[[ Records for this task, beginning ]]

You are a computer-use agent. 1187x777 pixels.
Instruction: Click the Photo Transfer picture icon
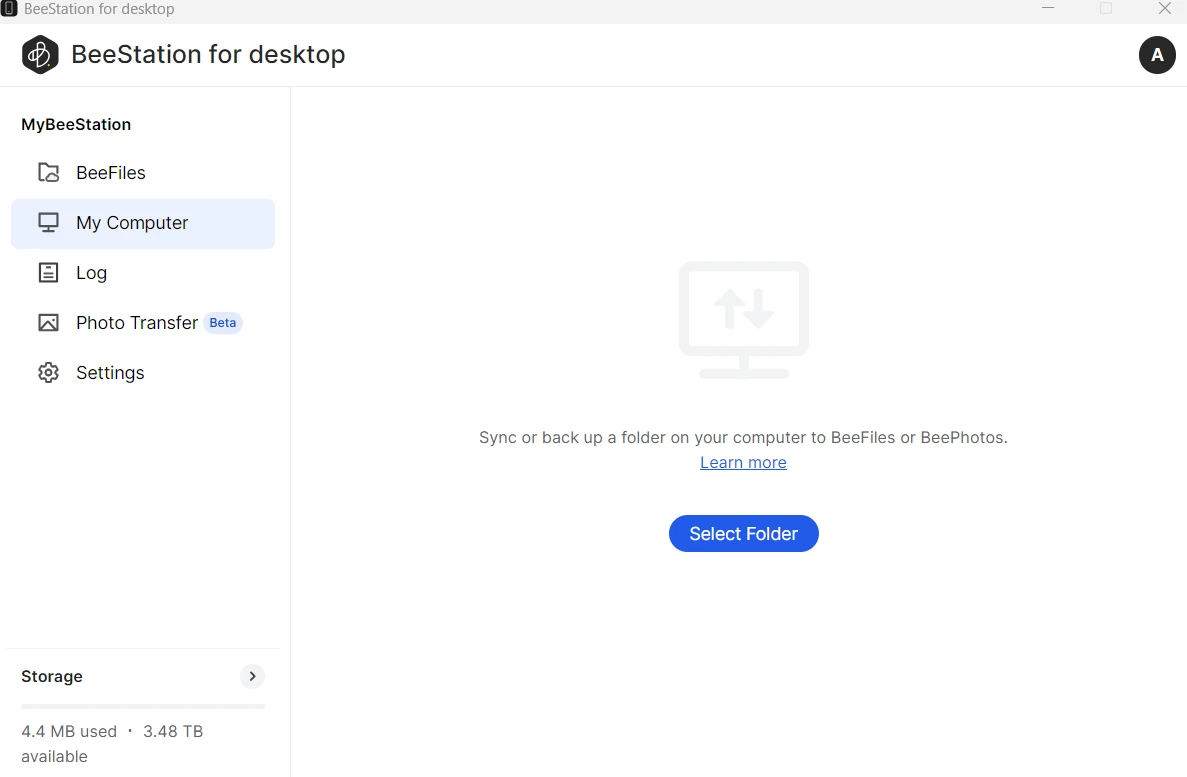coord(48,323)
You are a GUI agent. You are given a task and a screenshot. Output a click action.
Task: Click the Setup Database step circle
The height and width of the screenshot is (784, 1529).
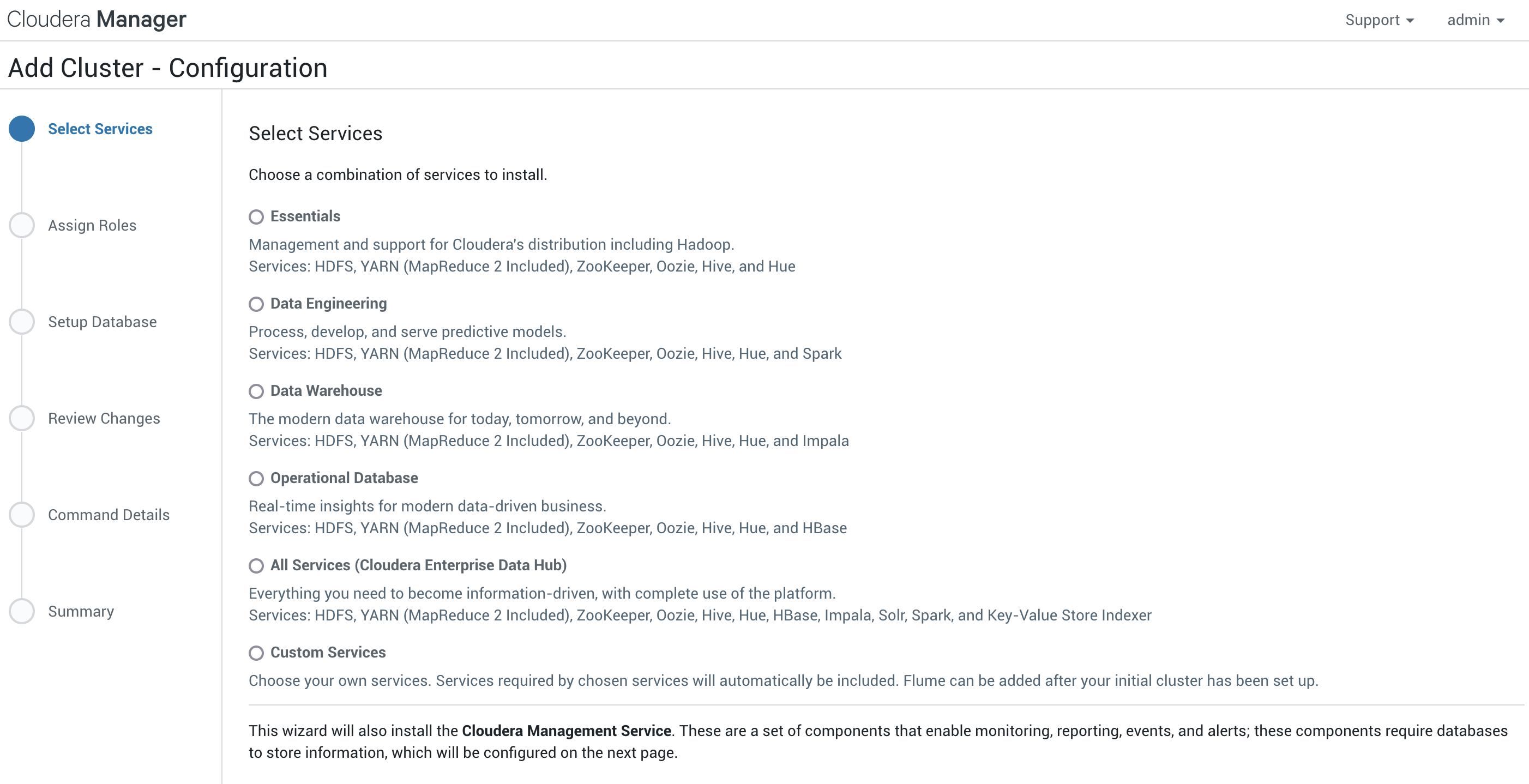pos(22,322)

[[ Records for this task, end ]]

What you should do = The material above must be printed exactly, with its pictures left out.

Answer to the problem =
You are a computer-use agent. 1187x777 pixels.
Instruction: Click the Photo Transfer picture icon
coord(48,323)
You are a GUI agent. You are given a task and a screenshot. Output a click action.
Task: Click the Setup Database step circle
The height and width of the screenshot is (784, 1529).
pos(22,322)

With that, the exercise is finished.